UN General Assembly: Soyinka Decries Modern-day Slavery in Africa 

Yinka Olatunbosun 

Nobel Laureate, Prof. Wole Soyinka, has condemned modern-day slavery in Africa and beyond. 

He made the remark in his keynote address at the official plenary meeting of the UN General Assembly held at the United Nations Headquarters in New York. 

The global gathering is the United Nations’ annual ceremony in observance of the International Day of Remembrance of the Victims of Slavery and the Transatlantic Slave Trade, with the theme: ‘Acknowledge the past. Repair the present. Build a future of dignity and justice.’

Soyinka, in reference to current realities in Africa and the spiritual configuration therein, observed that the business of slave markets is far from over.

He declared: “Extant slave markets endure in notable parts of the world, including, most ironically, within the resource centre itself – the African continent. Establishing this for Doubting Thomases is easy though – we can lead you to them, physically.  Often more difficult to establish, however, is the condition itself that constitutes slavery. Yet we must address it. We must, since one is fed by, and feeds on the other, creating a vicious cycle.  The agent of that condition can be an individual, a community, a class, a race, or a religion.”

He further described slavery as “ownership”, while reflecting on the incidence of the missing Chibok girls in Nigeria, Soyinka drew the parallel between extreme religious beliefs and slavery.

“When, for instance, 279 school pupils, all female, are kidnapped from within a supposed sanctuary of learning, taken into a forest, divided up among their captors and scattered to all corners of the world, we need no instruction in conceiving their fate. Captives of an undeclared war, subject to commodity negotiations, bound to the whims and caprices of successive intermediaries and owners, their fate is to succumb to sexual duties, even where underage. These are the twenty-first century horrors that spice the humdrum fare of daily existence,” he said.

For Soyinka, religion has been weaponized against many Africans to promote slavery.

“The self-acclaimed world religions worked hand in hand with militarism for the promotion of the lucrative trade on the African continent, as did the instrumentality of laws and edicts,” he added.
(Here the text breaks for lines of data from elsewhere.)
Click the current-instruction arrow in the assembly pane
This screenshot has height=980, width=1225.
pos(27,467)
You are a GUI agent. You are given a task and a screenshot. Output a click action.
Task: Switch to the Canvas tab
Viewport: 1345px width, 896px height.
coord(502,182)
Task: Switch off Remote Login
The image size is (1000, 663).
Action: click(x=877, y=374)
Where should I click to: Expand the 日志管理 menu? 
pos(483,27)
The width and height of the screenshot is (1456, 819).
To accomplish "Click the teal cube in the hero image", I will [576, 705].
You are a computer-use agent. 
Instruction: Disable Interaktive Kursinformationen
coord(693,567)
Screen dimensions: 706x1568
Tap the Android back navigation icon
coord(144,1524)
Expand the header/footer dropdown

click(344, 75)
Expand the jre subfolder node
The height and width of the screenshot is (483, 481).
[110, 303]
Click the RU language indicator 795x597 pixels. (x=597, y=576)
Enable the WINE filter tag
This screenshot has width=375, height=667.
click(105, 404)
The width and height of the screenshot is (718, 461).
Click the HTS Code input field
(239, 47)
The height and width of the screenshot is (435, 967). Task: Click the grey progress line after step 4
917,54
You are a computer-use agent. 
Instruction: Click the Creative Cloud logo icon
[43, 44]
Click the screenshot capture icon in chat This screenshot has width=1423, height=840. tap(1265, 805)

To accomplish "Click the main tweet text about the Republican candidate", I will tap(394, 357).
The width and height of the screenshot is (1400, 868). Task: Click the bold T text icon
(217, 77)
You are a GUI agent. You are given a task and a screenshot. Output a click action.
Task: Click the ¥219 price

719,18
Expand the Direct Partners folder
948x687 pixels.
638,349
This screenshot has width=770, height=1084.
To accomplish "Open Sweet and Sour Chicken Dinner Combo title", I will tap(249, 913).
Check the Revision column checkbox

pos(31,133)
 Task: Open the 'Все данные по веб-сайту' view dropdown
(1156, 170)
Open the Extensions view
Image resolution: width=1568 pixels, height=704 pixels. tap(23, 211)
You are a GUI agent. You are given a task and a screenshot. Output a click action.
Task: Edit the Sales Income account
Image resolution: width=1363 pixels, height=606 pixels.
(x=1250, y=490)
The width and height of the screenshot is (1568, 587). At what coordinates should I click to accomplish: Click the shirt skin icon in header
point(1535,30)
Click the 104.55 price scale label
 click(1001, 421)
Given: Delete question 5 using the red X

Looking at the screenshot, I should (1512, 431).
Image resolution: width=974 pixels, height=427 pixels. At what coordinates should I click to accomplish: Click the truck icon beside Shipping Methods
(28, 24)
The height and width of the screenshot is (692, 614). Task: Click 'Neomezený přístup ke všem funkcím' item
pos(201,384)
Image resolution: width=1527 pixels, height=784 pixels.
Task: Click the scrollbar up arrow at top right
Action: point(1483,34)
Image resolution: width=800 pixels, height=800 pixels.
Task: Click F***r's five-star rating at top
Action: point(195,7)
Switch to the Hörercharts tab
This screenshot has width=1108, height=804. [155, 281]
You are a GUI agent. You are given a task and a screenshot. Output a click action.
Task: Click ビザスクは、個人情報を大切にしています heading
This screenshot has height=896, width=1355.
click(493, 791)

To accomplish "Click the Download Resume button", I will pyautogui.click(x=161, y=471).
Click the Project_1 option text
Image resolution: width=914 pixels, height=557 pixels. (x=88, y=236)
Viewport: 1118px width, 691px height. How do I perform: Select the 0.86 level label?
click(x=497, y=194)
Other speakers invited include UN Secretary-General António Guterres; President of the 79th session of the UN General Assembly, Philemon Yang of Cameroon; Permanent Representatives of all 193 UN Members States; and a dynamic youth speaker. 

Past keynote speakers included Nikole Hannah-Jones, creator of The New York Times’ 1619 Project (2022); Lisa M. Coleman, a member of New York University’s senior leadership (2021); and the Trinidadian mixed media artist Christopher Cozier (2019).